Cominciamo da Euskal Herria.

I senatori Josu Estarrona e Gorka Elejabarrieta, esponenti del partito della sinistra abertzale EH Bildu, hanno inoltrato una “pregunta parlamentaria” (con richiesta di risposta scritta) al Ministro spagnolo degli Affari Esteri. Sia in merito alla grave situazione tra Nazione curda e Stato turco, sia sulle prossime elezioni municipali. Ricordando come in precedenti tornate elettorali (vedi quelle presidenziali e legislative del 2023) “venivano arrestati 126 persone, tra attivisti, giornalisti e avvocati difensori di militanti curdi”. A seguito delle numerose denunce di irregolarità, l’Unione Europea aveva richiesto ad Ankara di affrontare seriamente la questione delle carenze (eufemismo ?) in campo elettorale. Inoltre il Ministero degli Esteri spagnolo aveva protestato vigorosamente per l’espulsione di una delegazione spagnola nei giorni immediatamente successivi a una denuncia dell’OCSE per la mancanza di imparzialità dei media filogovernativi. Gli esponenti baschi denunciano pure il “deterioramento dei diritti umani, in particolare la libertà di espressione, di riunione e di associazione” (come informa regolarmente Amnesty International).  Puntando poi il dito contro il diffuso clima di repressione. Ossia un incremento significativo di minacce, persecuzioni e processi con accuse (e relative condanne) spesso infondate, nei confronti dei dissidenti in generale e di quelli curdi in particolare. Citando anche le denunce di Reporter Senza Frontiere (RSF) per i numerosi giornalisti incarcerati con accuse false e pretestuose ed esprimendo preoccupazione soprattutto per la repressione a cui viene sottoposta la stampa curda. Ricordando come Human Rights Watch abbia denunciato un “uso ingiustificato delle leggi antiterrorismo”. Allo scopo evidente di mettere a tacere dissidenti e manifestanti.

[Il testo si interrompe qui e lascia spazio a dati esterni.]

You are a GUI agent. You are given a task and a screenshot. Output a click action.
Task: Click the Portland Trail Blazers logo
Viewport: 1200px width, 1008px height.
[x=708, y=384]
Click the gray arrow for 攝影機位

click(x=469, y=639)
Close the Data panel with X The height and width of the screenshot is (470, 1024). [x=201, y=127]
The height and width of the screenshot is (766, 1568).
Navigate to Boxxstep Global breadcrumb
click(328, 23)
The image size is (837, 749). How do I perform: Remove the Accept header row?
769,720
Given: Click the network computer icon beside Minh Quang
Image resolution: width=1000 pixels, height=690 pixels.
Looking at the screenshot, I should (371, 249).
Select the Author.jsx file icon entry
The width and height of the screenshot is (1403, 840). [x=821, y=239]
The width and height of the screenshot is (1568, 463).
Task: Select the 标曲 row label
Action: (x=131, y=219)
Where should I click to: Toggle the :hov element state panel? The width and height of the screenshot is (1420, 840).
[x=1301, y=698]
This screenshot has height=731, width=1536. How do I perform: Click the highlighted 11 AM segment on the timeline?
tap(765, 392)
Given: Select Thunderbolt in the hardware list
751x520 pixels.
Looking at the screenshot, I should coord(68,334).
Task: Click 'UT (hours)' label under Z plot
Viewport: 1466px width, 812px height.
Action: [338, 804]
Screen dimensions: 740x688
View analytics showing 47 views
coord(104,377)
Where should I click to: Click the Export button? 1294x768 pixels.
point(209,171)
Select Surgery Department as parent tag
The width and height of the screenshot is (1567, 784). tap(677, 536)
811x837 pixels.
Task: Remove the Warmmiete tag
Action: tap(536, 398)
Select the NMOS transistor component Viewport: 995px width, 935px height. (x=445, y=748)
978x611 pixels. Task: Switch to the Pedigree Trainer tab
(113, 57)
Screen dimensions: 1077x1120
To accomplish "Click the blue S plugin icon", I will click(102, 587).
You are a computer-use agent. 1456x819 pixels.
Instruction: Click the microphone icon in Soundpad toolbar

Premesso questo, le domande al ministro:

1) “E’ consapevole il Governo delle intimidazioni e della strategia repressiva del Governo turco, contro attivisti, giornalisti e organismi politici democratici, in particolare nei confronti del popolo curdo?” 2) “L’Ufficio dei Diritti Umani del Ministero degli Esteri, Unione Europea e Cooperazione intende partecipare direttamente a una Missione di Osservazione Elettorale nelle prossime elezioni locali che si terranno Turchia il 31 marzo 2024?” 3) “E’ a conoscenza il Governo della partecipazione dell’UE, dell’OCSE o dell’Organizzazione degli Stati Americani (OEA), le principali organizzazioni internazionali in materia di missioni di osservazione elettorale, nelle prossime elezioni locali che si terranno in Turchia il 31 marzo 2024?”

Questo per i baschi.

Da parte dei catalani va registrata una significativa presa di posizione (espressa pubblicamente nel corso di un’intervista a Medya Haber TV) del presidente del CIEMEN (Centre Internacional Escarré per a les Minories Ètniques i les Nacions, fondato dall’indipendentista Aureli Argemì, attualmente presidente emerito) David Minoves. Il quale ha voluto richiamare l’attenzione sull’insostenibile isolamento a cui viene sottoposto il fondatore del PKK, imprigionato a Imrali dal 1999. Affermando che “la libertà di Abdullah Öcalan è fondamentale per una pace democratica e duratura nella regione”. In quanto “non è solo un leader del popolo curdo, ma un autentico leader globale” i cui diritti sono stati violati sistematicamente per 25 anni. L’impossibilità per Ocalan di vedere la propria famiglia e suoi avvocati, così come l’isolamento assoluto, costituiscono “uno sfregio illegale e disumano ai diritti umani universali”. Oltre che una politica antitetica alla pace e alla soluzione politica del conflitto. Ponendo in evidenza che “le idee del leader del popolo curdo, Abdullah Öcalan, possono unire nella democrazia culture e comunità differenti”  dato che il Confederalismo democratico “è un sistema che consente all’umanità di ritrovare la propria essenza e vivere nell’uguaglianza”. Così appunto come sta avvenendo nel nord e nell’est della Siria. Dove si può toccare con mano che ”le idee di Ocalan per una convivenza pacifica, egualitaria e libera sono idee realistiche e fattibili”.

Qui e ora, finché siamo ancora in tempo, vorrei aggiungere.